§ **Quoted passage**:
________________________________________

Andrey Terebenin

From the time she was a student at the Architectural Association School of Architecture (AA) in London, Zaha Hadid, Hon. FAIA, was famously influenced by the Russian Suprematists of St. Petersburg. So when her career retrospective opened in late June at the State Hermitage Museum, in the colonnaded Nicholas Hall of the Winter Palace, it was a spiritual homecoming. The movement’s founder, the painter Kazimir Malevich, had taught near the Hermitage, and to make the historic connection perfectly clear, curator Ksenia Malich opened the show by hanging Malevich’s iconic “Black Square,” from the museum’s own collection, opposite the entry. It was the Big Bang for Hadid as well as for modern art, the ne plus ultra of pure abstraction.

Early on in her career, Hadid resolved to develop the ideas of a movement that was derailed after political resistance to it grew in post-Revolutionary Russia. Malevich was never able to consummate his own theories by building real structures. But through her projects, Hadid brought the implications of the Black Square, the Red Square, and all the other four-dimensional geometries floating in the white infinities of Malevich’s canvases into reality, in a way the master himself could not have anticipated. In project after project, taking great evolutionary leaps, she transformed his “Suprematism of feeling” into designs of keen emotional intensity.

Malevich's  "Black Square," mounted by the exhibition entrance
Andrey Terebenin Malevich's  "Black Square," mounted by the exhibition entrance

But Hadid’s work did not just extrapolate from canonical Suprematism or other influences; her own artistic and architectural inventiveness took those seminal influences into highly original, purely Hadidian territory. The range of invention in this 35-year retrospective, from the architect’s fragmented early visions to the topologically smooth, spatially fluid designs of her more recent work, is paradigms removed from the Black Square posted at the entry.

"Malevich’s Tektonik," Hadid's AA thesis from 1976-77
Zaha Hadid Architects "Malevich’s Tektonik," Hadid's AA thesis from 1976-77

“Zaha Hadid at the State Hermitage” starts with a vividly painted tableau of her award-winning AA thesis from 1976–1977, “Malevich’s Tektonik,” in which she programs a tekton of jogged orthogonal masses by the artist into a habitable bridge over the Thames. The retrospective, which features more than 300 objects, ends with digital models of Hadid’s hypnotically curved structures, including the swooping Heydar Aliyev Center in Baku, Azerbaijan; a desert village of polyhedral pavilions for Aramco in Saudi Arabia; and the Magazine, a restaurant wafting like a stingray in London’s Hyde Park.

________________________________________

§ **Entries for locating text and elements**:
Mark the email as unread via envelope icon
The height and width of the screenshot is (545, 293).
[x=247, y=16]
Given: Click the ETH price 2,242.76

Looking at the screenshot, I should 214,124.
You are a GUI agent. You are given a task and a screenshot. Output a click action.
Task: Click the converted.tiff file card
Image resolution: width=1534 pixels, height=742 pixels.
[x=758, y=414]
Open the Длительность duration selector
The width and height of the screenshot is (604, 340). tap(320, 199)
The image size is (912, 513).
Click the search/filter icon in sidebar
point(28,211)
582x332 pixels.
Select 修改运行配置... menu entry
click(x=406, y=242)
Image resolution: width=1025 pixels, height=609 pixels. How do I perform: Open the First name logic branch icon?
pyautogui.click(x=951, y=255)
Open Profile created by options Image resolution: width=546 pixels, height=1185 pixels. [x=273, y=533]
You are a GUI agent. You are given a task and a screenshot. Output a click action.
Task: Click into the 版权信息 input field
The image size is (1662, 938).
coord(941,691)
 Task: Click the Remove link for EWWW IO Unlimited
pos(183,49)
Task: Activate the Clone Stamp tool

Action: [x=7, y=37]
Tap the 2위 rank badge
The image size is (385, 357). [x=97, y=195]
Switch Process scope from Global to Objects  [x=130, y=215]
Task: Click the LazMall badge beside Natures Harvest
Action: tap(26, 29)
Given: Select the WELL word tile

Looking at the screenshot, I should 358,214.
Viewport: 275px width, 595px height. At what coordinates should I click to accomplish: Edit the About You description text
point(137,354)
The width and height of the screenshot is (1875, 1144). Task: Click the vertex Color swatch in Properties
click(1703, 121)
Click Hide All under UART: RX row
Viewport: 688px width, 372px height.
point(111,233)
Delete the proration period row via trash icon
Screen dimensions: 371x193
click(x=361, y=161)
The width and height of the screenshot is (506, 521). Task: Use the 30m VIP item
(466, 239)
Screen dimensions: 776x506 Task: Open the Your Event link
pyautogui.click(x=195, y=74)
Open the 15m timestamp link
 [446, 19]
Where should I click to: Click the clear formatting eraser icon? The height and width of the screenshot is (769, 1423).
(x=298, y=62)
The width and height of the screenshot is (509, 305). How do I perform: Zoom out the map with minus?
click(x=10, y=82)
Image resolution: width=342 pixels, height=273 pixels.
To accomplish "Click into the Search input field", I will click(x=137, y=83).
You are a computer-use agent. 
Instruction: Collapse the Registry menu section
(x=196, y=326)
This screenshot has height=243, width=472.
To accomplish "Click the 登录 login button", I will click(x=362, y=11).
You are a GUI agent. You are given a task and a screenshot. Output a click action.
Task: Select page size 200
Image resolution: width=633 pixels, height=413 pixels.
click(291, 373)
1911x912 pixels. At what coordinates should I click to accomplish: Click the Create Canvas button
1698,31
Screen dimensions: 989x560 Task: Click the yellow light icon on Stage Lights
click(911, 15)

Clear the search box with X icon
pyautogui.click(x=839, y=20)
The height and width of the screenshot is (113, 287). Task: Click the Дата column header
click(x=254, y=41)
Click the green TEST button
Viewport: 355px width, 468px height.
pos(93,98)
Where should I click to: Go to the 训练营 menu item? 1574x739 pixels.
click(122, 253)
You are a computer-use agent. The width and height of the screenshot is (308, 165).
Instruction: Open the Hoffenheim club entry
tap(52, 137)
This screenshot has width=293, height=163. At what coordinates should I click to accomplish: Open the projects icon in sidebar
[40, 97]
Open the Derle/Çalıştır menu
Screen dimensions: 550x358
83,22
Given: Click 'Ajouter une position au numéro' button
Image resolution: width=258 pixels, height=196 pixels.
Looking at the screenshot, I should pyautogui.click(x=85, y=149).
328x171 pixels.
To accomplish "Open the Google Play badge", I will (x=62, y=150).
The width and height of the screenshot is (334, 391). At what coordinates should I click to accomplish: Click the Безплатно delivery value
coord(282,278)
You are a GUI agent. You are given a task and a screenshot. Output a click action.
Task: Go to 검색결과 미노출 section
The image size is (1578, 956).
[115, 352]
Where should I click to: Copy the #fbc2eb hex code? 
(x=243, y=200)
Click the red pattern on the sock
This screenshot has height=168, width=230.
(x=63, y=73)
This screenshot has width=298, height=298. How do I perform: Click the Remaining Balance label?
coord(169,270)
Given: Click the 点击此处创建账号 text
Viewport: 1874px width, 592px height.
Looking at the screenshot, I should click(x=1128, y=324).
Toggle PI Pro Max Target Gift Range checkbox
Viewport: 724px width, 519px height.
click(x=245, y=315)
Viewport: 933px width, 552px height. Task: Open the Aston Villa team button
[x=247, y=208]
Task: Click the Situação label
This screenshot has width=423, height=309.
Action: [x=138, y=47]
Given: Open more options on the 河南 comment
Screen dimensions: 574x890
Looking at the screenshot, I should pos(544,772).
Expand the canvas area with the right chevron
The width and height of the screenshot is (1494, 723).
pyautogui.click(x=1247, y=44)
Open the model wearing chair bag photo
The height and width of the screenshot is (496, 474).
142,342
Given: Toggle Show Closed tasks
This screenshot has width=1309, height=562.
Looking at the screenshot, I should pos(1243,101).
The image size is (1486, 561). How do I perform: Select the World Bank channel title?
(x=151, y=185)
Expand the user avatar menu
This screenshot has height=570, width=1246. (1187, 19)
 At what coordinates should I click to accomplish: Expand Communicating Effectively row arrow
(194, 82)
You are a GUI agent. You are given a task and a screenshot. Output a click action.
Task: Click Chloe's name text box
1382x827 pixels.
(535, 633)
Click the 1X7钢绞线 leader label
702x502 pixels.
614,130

________________________________________

§ **Problems to work on**:
1. According to the article on the Zaha Hadid retrospective at the Hermitage, in which hall of the Winter Palace did the exhibition open?
2. Pick up the article on the Zaha Hadid retrospective at the Hermitage and continue it from its last sentence.
These entries are drawn from a separate source.

§ **Answer set**:
1. It opened in the colonnaded Nicholas Hall of the Winter Palace.

2.
In a reaction to the often crushing regularities of industrial Modernism and the leveling impact of normative standards, Hadid first escaped Euclidean forms early in her career with impure, illegitimate geometries, and then with increasingly liquid shapes and spaces, some stretched like rubber. The exhibit reveals how she worked with surprising versatility at all scales in all building types, from her vast urban plan for Singapore to product design: shoes, rings, benches, and even a car.

View of the exhibition
Andrey Terebenin View of the exhibition

In the ceremonial Nicholas Hall, haunted with ghosts of czars past, Hadid was not permitted to exhibit on the sacrosanct palace walls. So she built the show into the room on temporary walls configured in a dynamic pattern of crossing Xs: dozens of models, drawings, paintings, and reliefs are ganged on either side of each wall. The double-X configuration injects Hadid’s concept of fluid, interlacing space into this symmetrical, axial, classical room. She creates a dispersive field of display typical of the non-hierarchical, democratic spaces of her architecture.

In the conceptual design phase, Hadid researches her projects exhaustively in a range of techniques and materials. The exhibition illustrates how she tests designs in multiple media, as if each were a separate lens offering a different way of seeing. Hung gallery-style on the walls are wispy calligraphic sketches, organizational diagrams, hard-line X-ray drawings, working drawings, acrylic tableaux, paper wall reliefs, and models in foam core, Plexiglas, and digital print.

Hadid's "Victoria City Aerial Berlin" (1988)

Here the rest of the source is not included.